Conceptually when you fork, the kernel copies the existing process pages to a new set of physical pages and sets up the new processes page tables so that as far as the new process is concerned it appears to be running in the same virtual memory layout as the original one had, while actually addressing entirely different physical memory.
The detail is more subtle as nobody wants to waste time copying hundreds of MB of data unless such is necessary.
When the process calls fork() the kernel sets up a second set of page table entries (for the new process), but points them at the same physical pages as the original process, it then sets the flag in both sets of pages to make the mmu consider them read only.....
As soon as either process writes to a page, the memory management unit generates a page fault (due to the PTE entry having the read only flag set), and the page fault handler then allocates a new page from physical memory, copies the data over, updates the page table entry and sets the pages back to read/write.
In this way, pages are only actually copied the first time either process tries to make a change to a copy on write page, and the slight of hand goes completely unnoticed by either process.
Regards, Dan.
Logically, the fork()ed process gets its own, independent copy of more or less the whole state of the parent process. That couldn't work if pointers in the child referred to memory belonging to the parent.
The details of how a particular UNIX-like kernel makes that work can vary. Linux implements the child process's memory via copy-on-write pages, which makes fork()ing comparatively cheap relative to other possible implementations. In that case, the child's pointers really do point to the parent process's memory, up until such time that either child or parent tries to modify that memory, at which time a copy is made for the child to use. That all relies on the underlying virtual memory system. Other UNIX and UNIX-like systems can and have done it differently.
The child modified a pointer that is perfectly legal in its address space because it is a copy of its parent. There was no effect on the parent because the memory is not logically shared. Each process gets to go its separate way after the fork.
UNIX has a number of ways of creating shared memory (where one process can modify memory and have that modification seen by another process), but fork is not one of them. And it's a good thing because otherwise, synchronization between the parent and child would be almost impossible.
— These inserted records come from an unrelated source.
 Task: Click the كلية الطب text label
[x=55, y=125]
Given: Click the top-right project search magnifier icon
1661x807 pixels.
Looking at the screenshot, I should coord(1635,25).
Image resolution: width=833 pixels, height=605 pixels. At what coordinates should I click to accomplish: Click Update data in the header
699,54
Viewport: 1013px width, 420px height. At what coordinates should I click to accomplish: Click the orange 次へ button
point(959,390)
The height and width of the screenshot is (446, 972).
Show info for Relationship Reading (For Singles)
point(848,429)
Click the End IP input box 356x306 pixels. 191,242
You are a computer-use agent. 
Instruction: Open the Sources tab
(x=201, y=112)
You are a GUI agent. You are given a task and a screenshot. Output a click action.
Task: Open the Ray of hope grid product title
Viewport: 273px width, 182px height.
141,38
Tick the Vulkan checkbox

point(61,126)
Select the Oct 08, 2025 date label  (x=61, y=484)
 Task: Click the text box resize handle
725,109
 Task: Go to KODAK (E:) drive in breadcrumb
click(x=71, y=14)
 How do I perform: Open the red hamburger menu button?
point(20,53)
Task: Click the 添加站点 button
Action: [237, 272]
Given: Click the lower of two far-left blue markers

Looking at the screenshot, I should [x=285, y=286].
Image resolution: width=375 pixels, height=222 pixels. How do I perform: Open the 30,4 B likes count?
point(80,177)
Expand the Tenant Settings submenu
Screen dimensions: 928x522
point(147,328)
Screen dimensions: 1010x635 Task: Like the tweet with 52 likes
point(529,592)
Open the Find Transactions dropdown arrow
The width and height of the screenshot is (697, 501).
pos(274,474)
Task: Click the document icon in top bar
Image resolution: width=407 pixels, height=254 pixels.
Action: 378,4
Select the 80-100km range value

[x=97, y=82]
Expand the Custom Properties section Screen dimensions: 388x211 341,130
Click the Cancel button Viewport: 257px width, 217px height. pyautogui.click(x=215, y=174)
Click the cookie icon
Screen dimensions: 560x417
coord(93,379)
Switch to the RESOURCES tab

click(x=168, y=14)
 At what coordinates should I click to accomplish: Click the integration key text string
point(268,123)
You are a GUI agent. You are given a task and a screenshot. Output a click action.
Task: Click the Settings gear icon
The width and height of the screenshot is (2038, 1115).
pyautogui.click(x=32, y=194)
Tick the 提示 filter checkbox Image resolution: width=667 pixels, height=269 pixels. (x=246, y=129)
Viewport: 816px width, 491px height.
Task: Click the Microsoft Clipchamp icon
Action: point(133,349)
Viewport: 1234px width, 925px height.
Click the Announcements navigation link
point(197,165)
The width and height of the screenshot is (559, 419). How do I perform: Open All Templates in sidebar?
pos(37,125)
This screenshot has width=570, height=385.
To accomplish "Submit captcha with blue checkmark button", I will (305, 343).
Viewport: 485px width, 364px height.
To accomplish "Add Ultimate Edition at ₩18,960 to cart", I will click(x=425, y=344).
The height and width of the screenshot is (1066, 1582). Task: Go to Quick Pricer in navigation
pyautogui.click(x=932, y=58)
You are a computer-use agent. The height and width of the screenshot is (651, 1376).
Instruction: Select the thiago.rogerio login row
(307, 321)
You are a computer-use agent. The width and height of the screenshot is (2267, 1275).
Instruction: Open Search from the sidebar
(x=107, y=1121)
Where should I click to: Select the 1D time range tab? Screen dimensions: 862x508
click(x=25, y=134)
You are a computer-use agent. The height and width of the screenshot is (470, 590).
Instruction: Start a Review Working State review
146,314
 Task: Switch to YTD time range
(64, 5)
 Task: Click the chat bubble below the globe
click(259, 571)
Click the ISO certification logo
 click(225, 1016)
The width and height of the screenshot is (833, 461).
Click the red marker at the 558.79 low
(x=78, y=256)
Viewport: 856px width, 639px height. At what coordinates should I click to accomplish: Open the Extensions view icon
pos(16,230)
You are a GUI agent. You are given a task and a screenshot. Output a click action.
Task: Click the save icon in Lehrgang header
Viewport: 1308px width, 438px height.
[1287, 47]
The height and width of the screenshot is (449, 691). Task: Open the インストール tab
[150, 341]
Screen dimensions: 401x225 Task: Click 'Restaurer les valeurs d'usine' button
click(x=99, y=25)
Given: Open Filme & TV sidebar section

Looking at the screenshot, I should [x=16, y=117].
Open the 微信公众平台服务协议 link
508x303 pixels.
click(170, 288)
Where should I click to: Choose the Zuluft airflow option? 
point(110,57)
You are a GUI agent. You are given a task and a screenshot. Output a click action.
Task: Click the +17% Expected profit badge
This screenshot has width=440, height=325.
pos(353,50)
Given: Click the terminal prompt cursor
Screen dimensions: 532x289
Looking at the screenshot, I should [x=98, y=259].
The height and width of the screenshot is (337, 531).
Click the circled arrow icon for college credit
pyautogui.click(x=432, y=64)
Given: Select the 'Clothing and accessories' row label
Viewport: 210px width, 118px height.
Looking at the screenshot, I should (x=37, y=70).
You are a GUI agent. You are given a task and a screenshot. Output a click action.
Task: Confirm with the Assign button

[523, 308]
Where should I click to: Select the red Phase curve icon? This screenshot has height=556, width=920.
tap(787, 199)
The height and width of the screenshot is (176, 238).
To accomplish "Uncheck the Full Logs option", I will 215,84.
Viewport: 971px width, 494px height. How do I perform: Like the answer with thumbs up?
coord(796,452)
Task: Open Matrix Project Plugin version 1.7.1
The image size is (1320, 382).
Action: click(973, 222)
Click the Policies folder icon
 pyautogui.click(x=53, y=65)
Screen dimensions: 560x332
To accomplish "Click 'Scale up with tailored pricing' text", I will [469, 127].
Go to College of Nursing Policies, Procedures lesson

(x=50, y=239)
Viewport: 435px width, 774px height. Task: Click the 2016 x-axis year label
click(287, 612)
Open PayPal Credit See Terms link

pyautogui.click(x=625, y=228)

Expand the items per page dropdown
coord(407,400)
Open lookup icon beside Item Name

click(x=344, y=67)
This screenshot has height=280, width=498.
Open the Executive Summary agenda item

freeing "copy-on-write" memory that wasn't changed

I get the idea behind copy-on-write. When I fork, the heap is marked as CoW, and when any process tries to change it, a copy is made. The question is: do I have to free it in a child's process nonetheless? Suppose a parent has a dynamic char *array, then it forks. A child process prints some const char, and exits. The child process did not alter the heap at all. Will there be a memory leak?
edit: My child process prints the array on heap, but doesn't modify it. Valgrind says there is a leak if I do not free that array. No leak/memory errors when I free it.
CoW is just a lazy optimization. You may freely think that fork() always makes the full copy of the process (in terms of memory at least) without any delay. But…
If you did prepare dynamic data chunk to "pass" to fork's child, then after fork you have two processes with two dynamic data chunks: parent and child (both are copies). When child exits, it's copy of memory is reclaimed, but parent should free that chunk right after fork by itself.
To be more clear, here is an example:
char *buf = malloc(123456);
// … fill buf for child …
int res = fork();
if (res == -1) {
fprintf(stderr, "fork failed\n");
exit(EXIT_FAILURE);
}
if (res == 0) {
// this is child process
// … do work with buf …
_Exit(EXIT_SUCCESS); // child reclaims buf by means of exit
}
// this is parent process
free(buf); // we don't need it in parent
// … other parent tasks here …
CoW is also very useful optimization in fork-exec technique, where child does nothing but exec with prepared arguments. exec replaces current process with specified executable image, retaining open descriptors and other things (more in man 2 execve). The only page that is copied after such fork is only current stack frame, making fork-exec very effective.
Some systems also provide vfork, that is very restrictive unfair version of fork, but on systems without CoW that is the only way to vfork-exec efficiently.
First the logical (process centered) view:
When you fork a process, the entire address space is copied into a new process as is. Your heap is essentially duplicated in both processes, and both processes can continue to use it just like one process could if fork() had never been called. Both processes can free an allocation that was done before the fork(), and they must do so if they want to reuse the address range connected to the allocation. CoW mappings are only an optimization that does not change these semantics.
Now the physical (system centered) view:
Your system kernel does not know about data ranges you have allocated using malloc(), it only knows about the memory pages it has allocated to the process at the request of malloc(). When you call fork() it marks all these pages as CoW, and references them from both processes. If any of the two processes writes to any of the CoW pages while the other process still exists, it will trap into the system which copies the entire page. And if one of the processes exits, it will at the very least lower the reference count of these pages, so that they do not have to be copied anymore.
So, what happens when you call free() in the child before exiting?
Well, the free() function will most likely write to the page containing the memory allocation to tell malloc() that the block is available again. This will trap into the system and copy the page, expect this operation to take a microsecond or two. If your parent process calls free() while the child is still alive, the same will happen. However, if your child does not free the page and exits, the kernel will know that it does not have to perform CoW anymore. If the parent frees and reuses the memory region afterwards, no copy needs to be done.
I assume, that what your child does is simply to check for some error condition, and exit immediately if it is met. In that case, the most prudent approach is to forget about calling free() in the child, and let the system do its work.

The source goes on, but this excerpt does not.